**What you should do**
Reproduce all the entries beneath this sentence exactly.

# # # # #

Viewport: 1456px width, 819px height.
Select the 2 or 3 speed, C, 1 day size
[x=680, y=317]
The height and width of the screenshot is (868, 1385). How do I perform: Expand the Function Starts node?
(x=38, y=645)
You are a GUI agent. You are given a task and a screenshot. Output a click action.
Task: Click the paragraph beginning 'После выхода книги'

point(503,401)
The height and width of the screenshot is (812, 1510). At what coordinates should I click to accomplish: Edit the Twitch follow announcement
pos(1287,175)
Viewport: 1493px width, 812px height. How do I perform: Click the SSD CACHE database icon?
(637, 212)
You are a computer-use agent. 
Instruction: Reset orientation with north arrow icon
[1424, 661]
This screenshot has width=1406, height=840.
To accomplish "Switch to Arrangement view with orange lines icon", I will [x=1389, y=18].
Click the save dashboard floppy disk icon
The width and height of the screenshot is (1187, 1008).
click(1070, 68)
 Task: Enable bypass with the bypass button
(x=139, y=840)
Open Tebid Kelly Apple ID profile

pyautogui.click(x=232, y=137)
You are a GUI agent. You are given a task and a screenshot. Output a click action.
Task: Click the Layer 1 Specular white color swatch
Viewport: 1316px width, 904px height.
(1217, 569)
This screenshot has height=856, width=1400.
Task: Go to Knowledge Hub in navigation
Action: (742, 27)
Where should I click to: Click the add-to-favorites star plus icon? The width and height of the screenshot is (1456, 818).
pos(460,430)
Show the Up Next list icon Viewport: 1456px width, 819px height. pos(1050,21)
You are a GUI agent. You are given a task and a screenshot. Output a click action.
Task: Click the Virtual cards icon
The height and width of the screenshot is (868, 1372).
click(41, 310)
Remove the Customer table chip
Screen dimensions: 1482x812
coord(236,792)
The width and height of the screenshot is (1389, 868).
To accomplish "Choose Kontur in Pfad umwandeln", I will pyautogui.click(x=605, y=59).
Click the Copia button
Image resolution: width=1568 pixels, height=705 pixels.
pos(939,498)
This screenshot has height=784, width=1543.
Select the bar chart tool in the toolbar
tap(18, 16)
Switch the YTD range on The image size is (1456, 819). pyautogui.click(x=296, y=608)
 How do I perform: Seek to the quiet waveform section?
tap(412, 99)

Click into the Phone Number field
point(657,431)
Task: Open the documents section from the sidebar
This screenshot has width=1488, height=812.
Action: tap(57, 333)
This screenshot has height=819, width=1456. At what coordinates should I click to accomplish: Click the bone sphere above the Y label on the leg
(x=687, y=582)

# # # # #

**Exercise solution**
Viewport: 1456px width, 819px height.
Select the 2 or 3 speed, C, 1 day size
[x=680, y=317]
The height and width of the screenshot is (868, 1385). How do I perform: Expand the Function Starts node?
(x=38, y=645)
You are a GUI agent. You are given a task and a screenshot. Output a click action.
Task: Click the paragraph beginning 'После выхода книги'

point(503,401)
The height and width of the screenshot is (812, 1510). At what coordinates should I click to accomplish: Edit the Twitch follow announcement
pos(1287,175)
Viewport: 1493px width, 812px height. How do I perform: Click the SSD CACHE database icon?
(637, 212)
You are a computer-use agent. 
Instruction: Reset orientation with north arrow icon
[1424, 661]
This screenshot has width=1406, height=840.
To accomplish "Switch to Arrangement view with orange lines icon", I will [x=1389, y=18].
Click the save dashboard floppy disk icon
The width and height of the screenshot is (1187, 1008).
click(1070, 68)
 Task: Enable bypass with the bypass button
(x=139, y=840)
Open Tebid Kelly Apple ID profile

pyautogui.click(x=232, y=137)
You are a GUI agent. You are given a task and a screenshot. Output a click action.
Task: Click the Layer 1 Specular white color swatch
Viewport: 1316px width, 904px height.
(1217, 569)
This screenshot has height=856, width=1400.
Task: Go to Knowledge Hub in navigation
Action: (742, 27)
Where should I click to: Click the add-to-favorites star plus icon? The width and height of the screenshot is (1456, 818).
pos(460,430)
Show the Up Next list icon Viewport: 1456px width, 819px height. pos(1050,21)
You are a GUI agent. You are given a task and a screenshot. Output a click action.
Task: Click the Virtual cards icon
The height and width of the screenshot is (868, 1372).
click(41, 310)
Remove the Customer table chip
Screen dimensions: 1482x812
coord(236,792)
The width and height of the screenshot is (1389, 868).
To accomplish "Choose Kontur in Pfad umwandeln", I will pyautogui.click(x=605, y=59).
Click the Copia button
Image resolution: width=1568 pixels, height=705 pixels.
pos(939,498)
This screenshot has height=784, width=1543.
Select the bar chart tool in the toolbar
tap(18, 16)
Switch the YTD range on The image size is (1456, 819). pyautogui.click(x=296, y=608)
 How do I perform: Seek to the quiet waveform section?
tap(412, 99)

Click into the Phone Number field
point(657,431)
Task: Open the documents section from the sidebar
This screenshot has width=1488, height=812.
Action: tap(57, 333)
This screenshot has height=819, width=1456. At what coordinates should I click to accomplish: Click the bone sphere above the Y label on the leg
(x=687, y=582)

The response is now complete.